WHAT IS EXPECTED:
Pull out every line with the word "height" from the entries below.

EXTRACTED ENTRIES:
--- START ---
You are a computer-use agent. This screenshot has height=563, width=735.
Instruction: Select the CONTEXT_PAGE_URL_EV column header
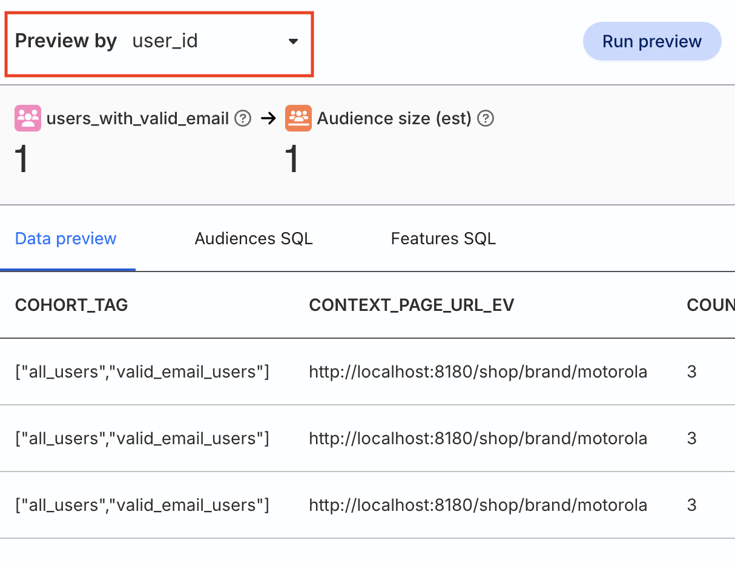pyautogui.click(x=411, y=305)
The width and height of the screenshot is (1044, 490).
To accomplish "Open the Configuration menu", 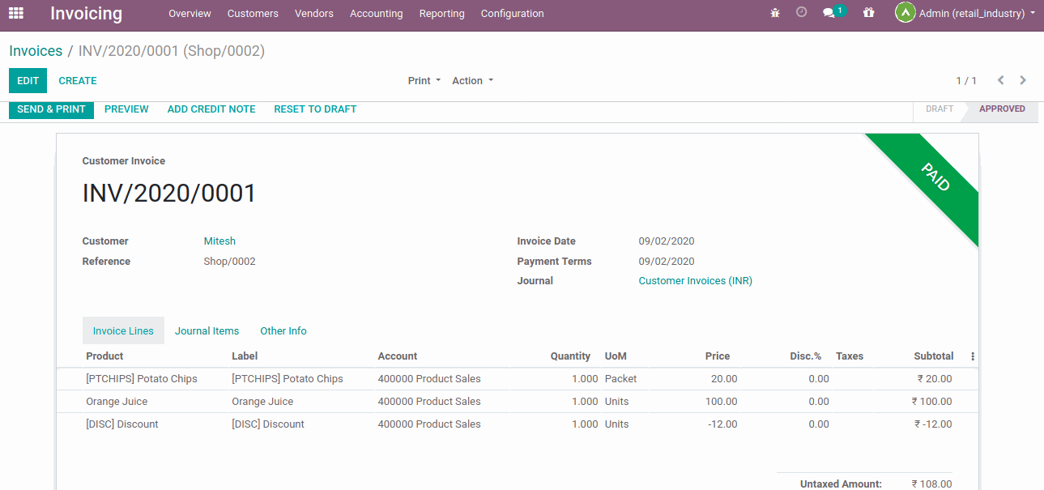I will [512, 13].
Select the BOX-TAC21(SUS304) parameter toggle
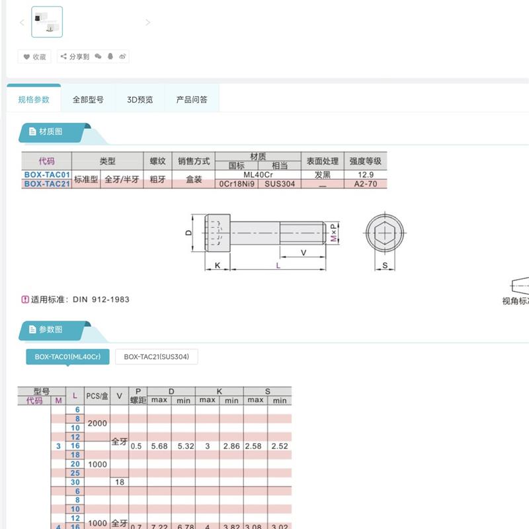The image size is (529, 529). [x=155, y=356]
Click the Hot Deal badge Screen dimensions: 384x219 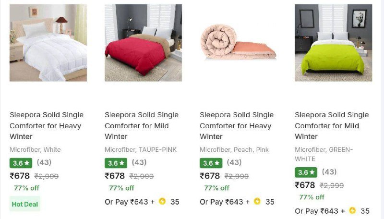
--- END ---
RESULT:
You are a computer-use agent. This screenshot has height=563, width=735.
The width and height of the screenshot is (1044, 490).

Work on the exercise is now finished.